Cette dernière d’indiquer : «bien que les diverses formes de violence à l’égard des femmes soient une réalité ancienne, la présence des femmes dans les espaces publics évoque obligatoirement la question de la violence et plus particulièrement celle du harcèlement sexuel». Le document explique que les violences perpétrées dans les lieux publics, à l’inverse des violences familiales ou domestiques, «font souvent l’objet d’une attention particulière car elles sont généralement commises au su et au vu du public». Selon les résultats de l’enquête nationale sur la prévalence de la violence à l’égard des femmes (ENPVEF), «il semble que les femmes ne sont pas toujours en sécurité dans les espaces publics, plus particulièrement dans les villes, et ne peuvent pas jouir, au même titre que les hommes, de ces lieux en raison des violences de toutes les formes perpétrées à leur égard».

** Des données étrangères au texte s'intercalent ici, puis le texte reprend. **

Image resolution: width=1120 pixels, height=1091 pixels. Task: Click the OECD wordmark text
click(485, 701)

«En milieu urbain, sur une population de 5,7 millions de femmes âgées de 18 à 64 ans, 2,3 millions, soit 40,6%, ont été victimes au moins une fois d’un acte de violence, sous une forme ou une autre, dans un espace public de leur ville durant les douze mois précédant l'enquête. Par forme de violence, la plus fréquente est la violence psychologique qui touche 1,9 millions de femmes, soit près du tiers (32,1%) des citadines. Les violences physiques occupent la deuxième position avec 808 mille victimes ou 14,2% de citadines.»

Les femmes mariés et celles souffrant d’un handicap ne sont pas épargnées

Toujours dans les lieux publics, les atteintes à la liberté individuelle et les violences sexuelles -non compris le harcèlement sans attouchement-, touchent respectivement  4,5% (427 mille victimes) et 3,9% (372 mille victimes) des femmes en milieu urbain, poursuit le document republié ce lundi. Un rapport qui met en exergue le fait que «les femmes victimes de violences dans les lieux publics de nos villes appartiennent à  toutes les tranches d’âge et toutes les catégories sociales».

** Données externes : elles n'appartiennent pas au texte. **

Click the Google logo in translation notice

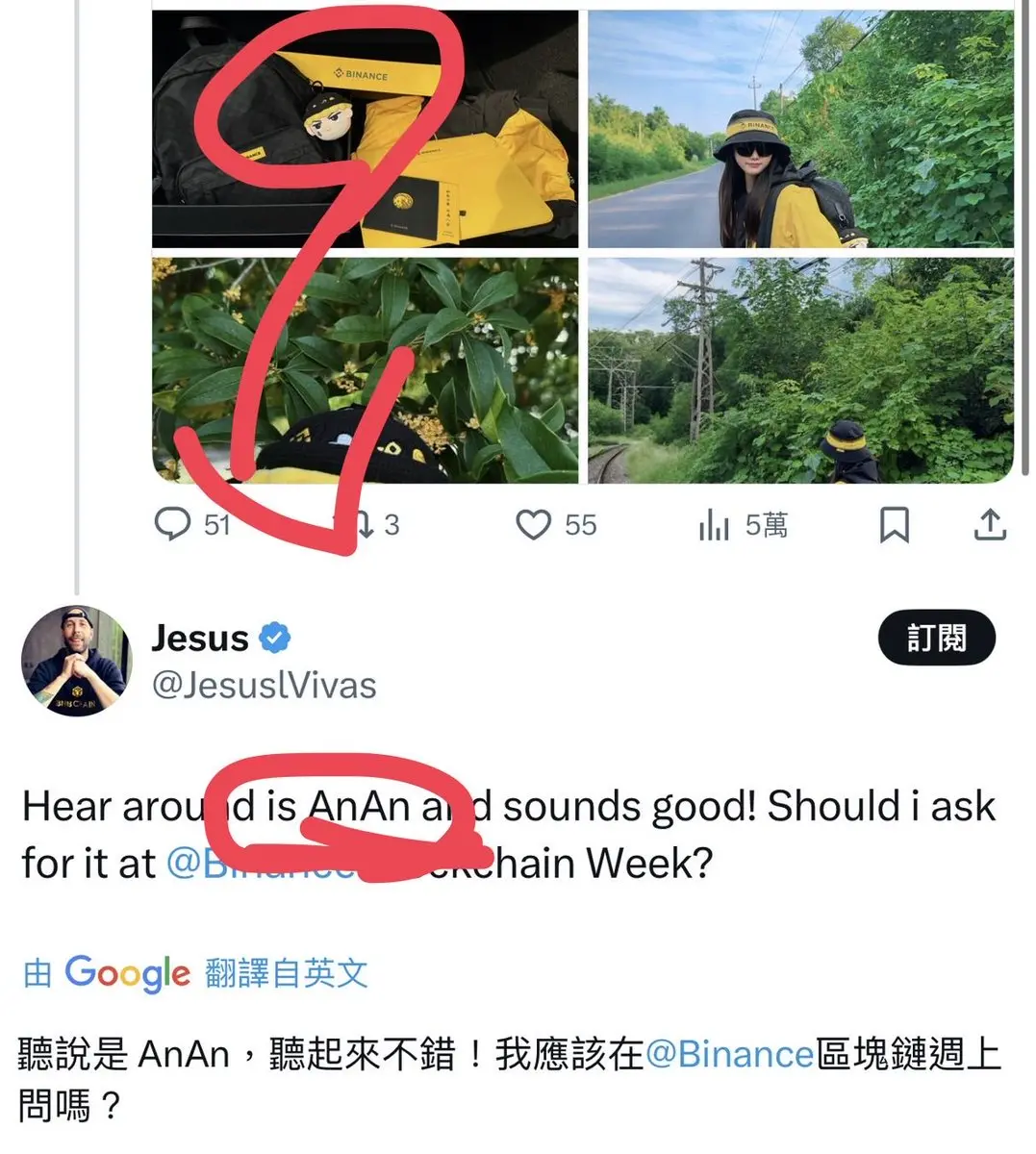(127, 973)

L’enquête informe aussi qu’«être mariée semble un facteur modérateur mais qui ne préserve pas les femmes des violences dans les espaces publics» et que «les femmes citadines qui ont un niveau d’enseignement supérieur rapportent plus d’actes de violences que les autres femmes». Le HCP indique aussi que «même si la tenue vestimentaire est une liberté individuelle de la femme, il semble que cette liberté est souvent bafouée dans les espaces publics en raison notamment des critiques adressées à la femme selon qu’elle prote tel ou tel type de vêtements». «Quelle que soit sa tenue vestimentaire, la femme reste exposée aux violences dans les espaces publics», lit-on dans le rapport qui souligne aussi une autre triste réalité :

«Même si la femme présente un handicap, son état ne l’épargne pas de la violence perpétrée dans les espaces publics.»

Le HCP classe ensuite les types de violence. «Par acte de violence, le harcèlement sans qu’il y ait attouchement vient en première position avec un taux de prévalence de 26,7%. Il est suivi par les insultes et les dénigrements et le vol d’objets personnels avec usage de la force (avec un taux 11,6% chacun), les agressions physiques (gifles, coups, etc.) avec 1,8% et les agressions avec un objet contondant ou un produit dangereux (acide par exemple) avec 1,5%», rapporte l’office d’Ahmed Lahlimi.

L’ENPVEF a révélé un autre constat : la majorité des auteurs des violences dans les espaces publics urbains seraient jeunes, ne dépassant pas 35 ans. Elle indique aussi que seules 18,8% des victimes de ces violences survenues dans les lieux publics urbains s’adressent à une autorité compétente pour déposer plainte. «La violence à l’égard des femmes dans les espaces publics urbains est en particulier le fait des jeunes, tant en termes de victimes qu’en termes d’agresseurs, et que la saisie des autorités compétentes par les victimes pour déposer plainte reste encore faible», conclut l’ENPVEF.

En 2015, le département de la Solidarité, de l'égalité, de la famille et du développement social avait publié le rapport sur la violence à l'égard des femmes de son observatoire national de violence à l’égard des femmes. «Les agressions physiques des femmes représentent 98.7% de l’ensemble des affaires enregistrées devant les tribunaux», estimait le rapport. Ce dernier avait proposé une série de mesures et de recommandations à mettre en place, notamment un volet visant la sensibilisation. Plusieurs années après la publication de ces chiffres alarmants, la situation des Marocaines ne s’est, semble-t-il, toujours pas améliorée.